Researchers evaluated data from 26,828 patients at Intermountain Healthcare clinics who responded to a nine-question PHQ-9 questionnaire to determine depressive symptoms. All patients were aged 40 years or older and had no history of CVD or antidepressant use. Follow-up was at least 60 days.

The primary outcome was 3-year major adverse cardiac events, defined as all-cause mortality, CAD or stroke.

Overall, 21,517 patients had no or mild depression (PHQ-9 score ≤14) and 5,311 had moderate or severe depression (PHQ-9 score ≥15).

Most patients (83.8%) with moderate or severe depression were receiving neither antidepressants nor statins, 6.2% statins but no antidepressants, 8% antidepressants but no statins, and 2% both antidepressants and statins. Statin use was more common in patients with no or mild depressive symptoms (11.2% vs. 8.3%). Patients with moderate or severe symptoms were more frequently treated with antidepressants (9.9% vs. 2.6%) and were also more likely to receive concomitant statin and antidepressant therapy (2% vs. 0.6%) compared with patients with no or mild symptoms.

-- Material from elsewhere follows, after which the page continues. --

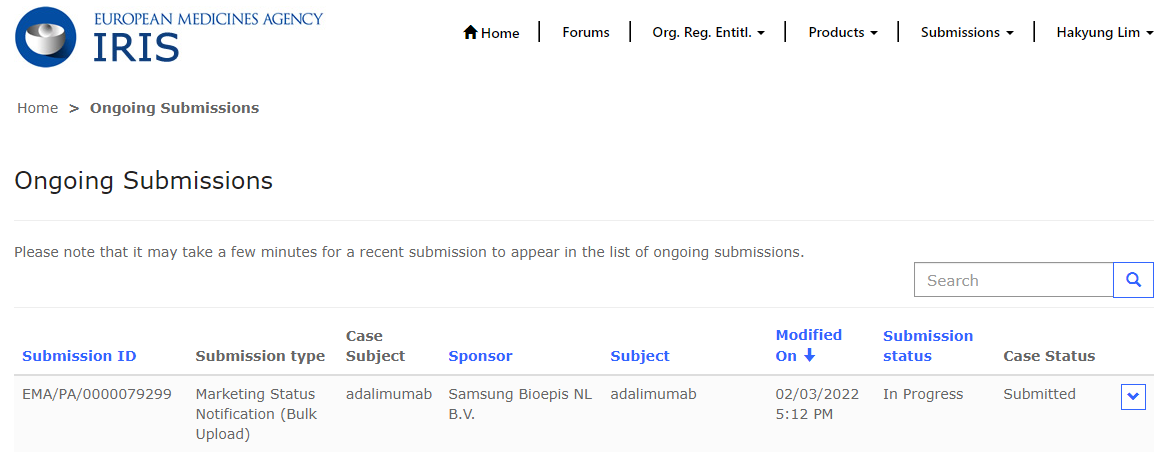Open the Products dropdown menu

[842, 33]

Among patients with no or mild depressive symptoms, risk for MACE at 3 years was higher for those who received antidepressants but not statins (HR = 1.33 vs. nonrecipients of both medications) and lower among those who received statins alone (HR = 0.79) or both statins and antidepressants (HR = 0.75). The reduction in risk associated with statin use was observed regardless of antidepressant use (HR = 0.78).

Heidi T. May, Ph.D., M.S.P.H.

Heidi T. May

Among patients with moderate or severe depression, those who received antidepressants but not statins had a significantly lower risk for MACE at 3 years compared with patients who received neither medication (HR = 0.47). Risk was also lower among those treated with both antidepressants and statins (HR = 0.83), and among those who received antidepressants compared with nonrecipients regardless of statin use (HR = 0.58). The observed associations in both groups were independent of age, sex and CV risk factors.

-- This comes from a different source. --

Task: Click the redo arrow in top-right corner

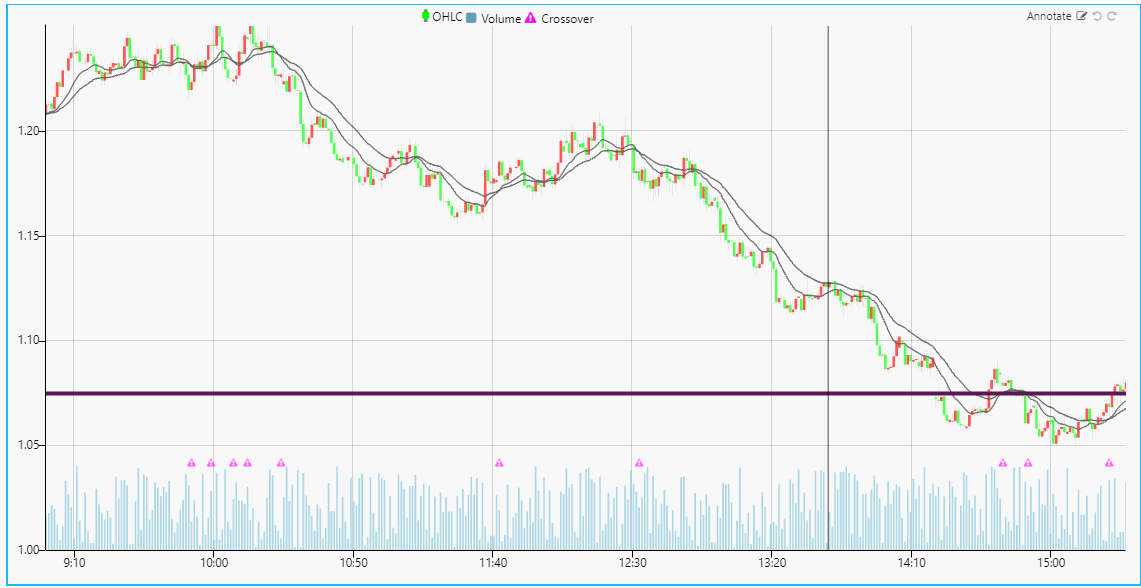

“Antidepressant and statin use differed in their association with 3-year MACE risk based on depressive symptoms among patients without CVD,” Heidi T. May, PhD, MSPH, FACC, cardiovascular epidemiologist at the Intermountain Medical Center Heart Institute in Salt Lake City, said during a press briefing held prior to the American College of Cardiology Scientific Sessions. “We found that concomitant use of statins and antidepressants did not result in an additive benefit or harm for 3-year MACE risk in both groups.”

Full results of this study will be presented during the ACC Scientific Sessions. The Cardiology Today, Cardiology Today’s Intervention and Healio.com/Cardiology team will provide live coverage of the conference from San Diego. Visit Healio.com/Cardiology throughout the meeting and beyond for more breaking news, video interviews and more. – by Adam Taliercio

For more information:

May HT, et al. Abstract 1178-111. Presented at: American College of Cardiology Scientific Session & Expo; March 14-16, 2015; San Diego.

Disclosure: May reports relevant financial disclosures.

Editor’s note: On March 27, this article was updated to incorporate new data on the number of patients who were receiving statins but no antidepressants, antidepressants but no statins and both antidepressants and statins.